Due to the fact that we live a way out of town, the Thursday weekly ‘town run’ is usually a bit of an ordeal.  Going to town involves a guitar lesson, grocery shopping, an obligatory visit with The Odd Couple and trying to find all those sundry items you couldn’t find at the first supermarket.

Added to the ordeal is the fact that by the time the journey to town is complete, the six cups of coffee consumed earlier that morning usually want out.  This means either a hunt for a public loo or an early visit to The Old Couple’s abode.  Fortunately, after having lived down here for so long, my bladder has GPS’ed the public loo locations so the hunting part is no longer necessary.
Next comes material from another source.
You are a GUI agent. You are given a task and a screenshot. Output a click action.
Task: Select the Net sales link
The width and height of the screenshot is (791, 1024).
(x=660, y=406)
An added bonus of small towns is that the public facilities are usually clean and tidy.  Naturally, the loo facilities at The Odd Couple’s home are always perfectly acceptable with nothing untoward to catch the eye, except maybe the odd shape of the bar of soap at the basin.  I would love to know what they do to their soap to make it resemble an amoeba.

However, there is one aspect of a public loo that I cannot figure out.  And I speak purely as a frequenter of the ladies because, by nature of my gender, I cannot claim any knowledge of the male facilities.

Have any other ladies out there ever noticed the locks on the public loo doors?  They are usually in some form of disassembly or have been replaced on numerous occasions.

My question is why?  What happens that these locks are so badly damaged that you have to try and make yourself comfortable on the porcelain throne and stretch your leg out to keep the door closed with your foot?  Or previous badly damaged locks have been removed as evidenced by the multitude of holes in the door and replaced with a super duper double strength bolt?

Is the damage incurred when a damsel in distress flees an irate man, hides in the loo and quakes in her boots when he proceeds to kick the door in?  Do ladies lock themselves in, then forget how the lock works and require center management to come and break them out?  Do they lock themselves in, forget which way to unlock and then force it?

What could possibly account for the fact that the lock on a public loo is either broken or makes you feel like a horse in a stable because of the size and industrial strength nature of the replacement?

‘Tis a mystery which I would love to unlock!

2 Responses

  1. i eagerly await the results of your intense research into this baffling matter.

  2. Angel: I was hoping you or someone else could help me. Anyone out there with a contact at centre management?